Hemant Trevedi’s pageant winning gowns in all their ornate glory are still one of his finest creations to date. From Lara’s winning number in red at the Miss Universe 2000 pageant to Priyanka’s strapless nude gown for Miss World 2000, Trevedi’s eye for well balanced red carpet couture is a laudable trait. Not too harsh on the eye yet striking enough to make heads turn. And his namesake pret label now retails wearable Indian pieces with Dia Mirza being a frontrunner in endorsing the brand.
Being conferred upon the Chevalier des Arts et des Lettres and multiple other awards, Ritu Beri has seen it all. The Delhi based designer was also was appointed an advisor to the Khadi and Village Industries Commission alongside heading the French fashion house, Jean Louis Scherrer back in 2000. Her personal design ethos is inspirited by her Punjabi roots and their subsequent referencing in her runway collections. This collection of hers titled ‘Punjabi Rock & Roll’ screams Versailles meets Patiala and we’re loving it.

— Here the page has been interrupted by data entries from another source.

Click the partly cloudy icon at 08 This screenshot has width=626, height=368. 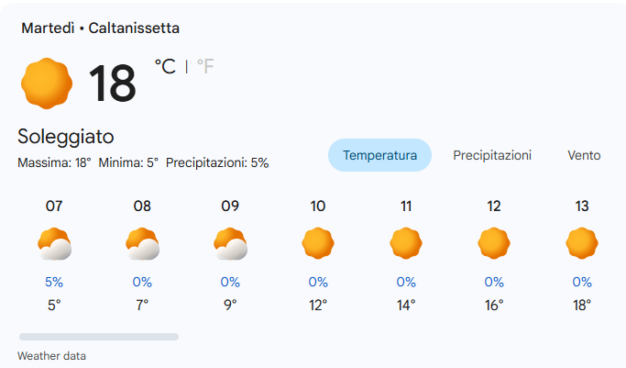click(142, 244)
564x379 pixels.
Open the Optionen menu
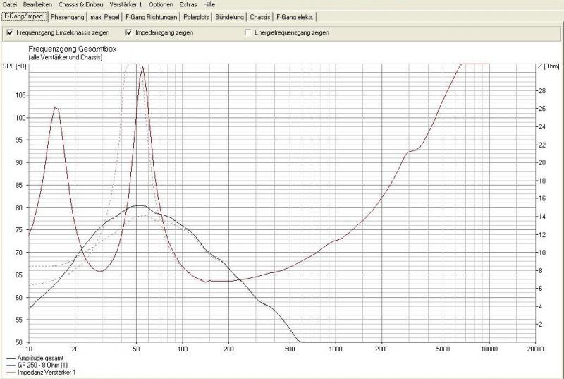161,4
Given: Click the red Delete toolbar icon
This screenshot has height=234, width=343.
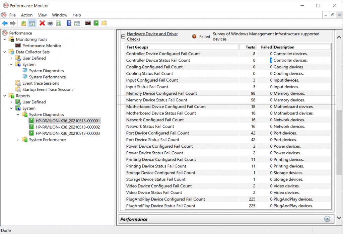Looking at the screenshot, I should tap(42, 23).
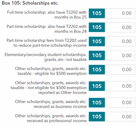Select the 105 badge for part-time scholarship fees
The height and width of the screenshot is (126, 138).
click(97, 41)

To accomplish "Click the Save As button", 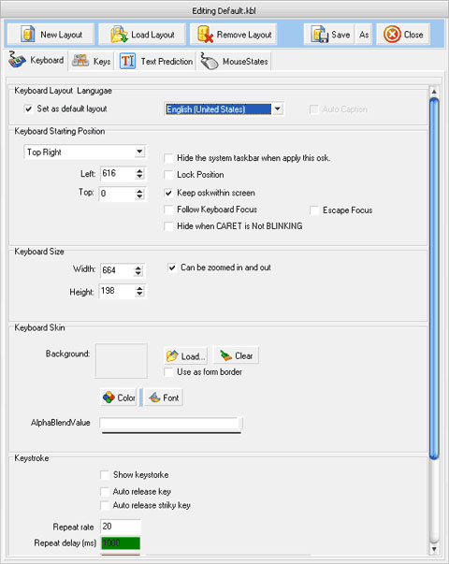I will (364, 35).
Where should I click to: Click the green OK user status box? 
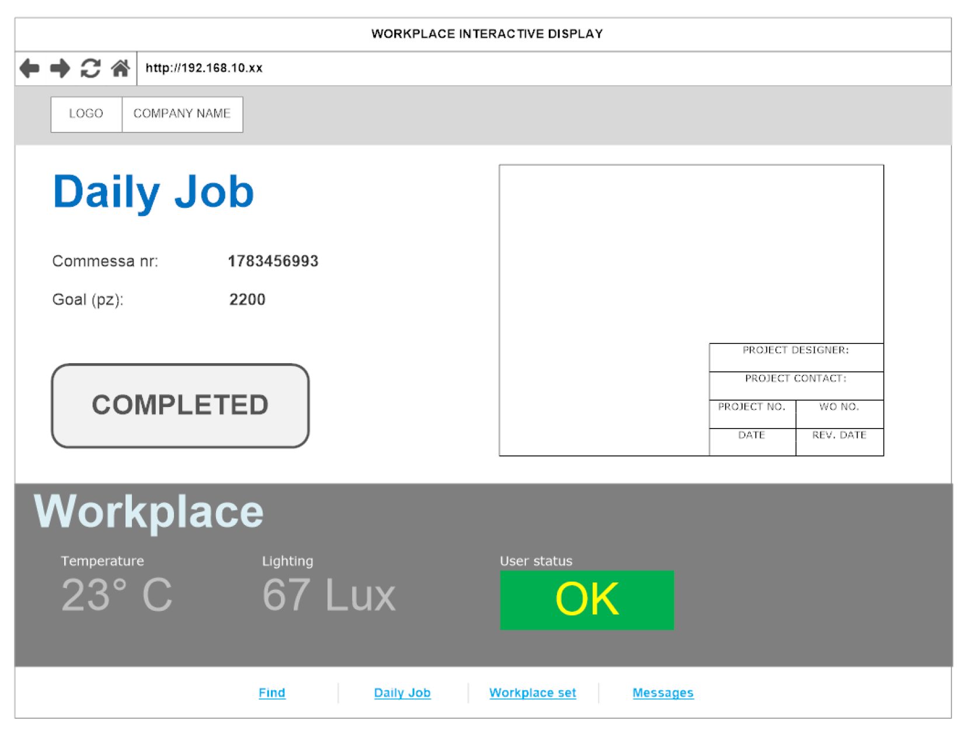click(587, 600)
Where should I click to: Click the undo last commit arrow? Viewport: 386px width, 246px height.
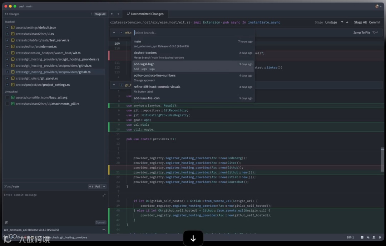104,230
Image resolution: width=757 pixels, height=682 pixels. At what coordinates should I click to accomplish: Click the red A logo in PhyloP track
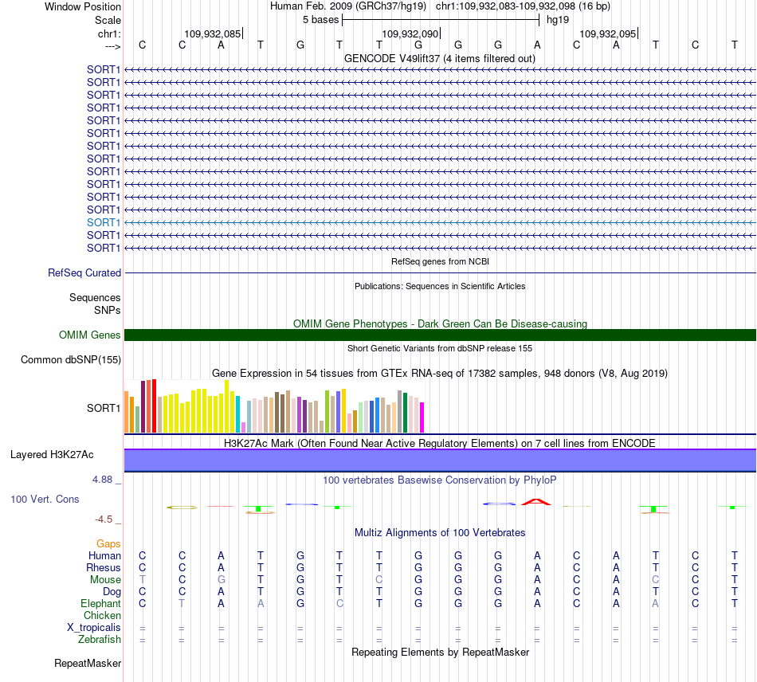coord(536,502)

Power dressing is on every fashion designer’s radar, be it couture, pret or even bridal. Yes, bridal. Blouses with power shoulders are a thing, you know. But Ashish Soni is no novice when it comes to the blazer battleground. Being the first Indian designer to show at New York Fashion Week back in ’05, Ashish Soni was termed as ‘one of New York’s new discoveries’ by fashion journalist Suzy Menkes. One could also credit him with spearheading this trend amongst his Indian counterparts. His comprehension of lines, cuts and embellishment is unparalleled, emblematic of well-executed design thinking.
I’ll be damned if I give an introduction for this eminent stalwart, the absolute best of our industry. His client list is graced by Lady Gaga, Nicki Minaj and Katy Perry. His tryst with colours, lots and lots of them woven gracefully with his peculiar choice of silhouettes presents his aesthetic as singularly defined eccentricism. His affinity for 3D experimentation is no secret along with unusual materials often constituting an integral part of his lineup.
Coutuiere and costume stylist extraordinaire Neeta Lulla is one of the first names to pop up when speaking about India’s foray into high-end designer fashion. After finding a dedicated clientele in Aishwarya Rai, Shilpa Shetty, Sridevi and many more B-Town actresses, Neeta gravitated towards a lot of costume designing. Having donned the stylist hat for a plethora of periodic sagas like Manikarnika, Devdas and Jodhaa Akhbar, her sartorial virtuosity is apparent through her penchant for beautifully showcasing India’s colossal textile history.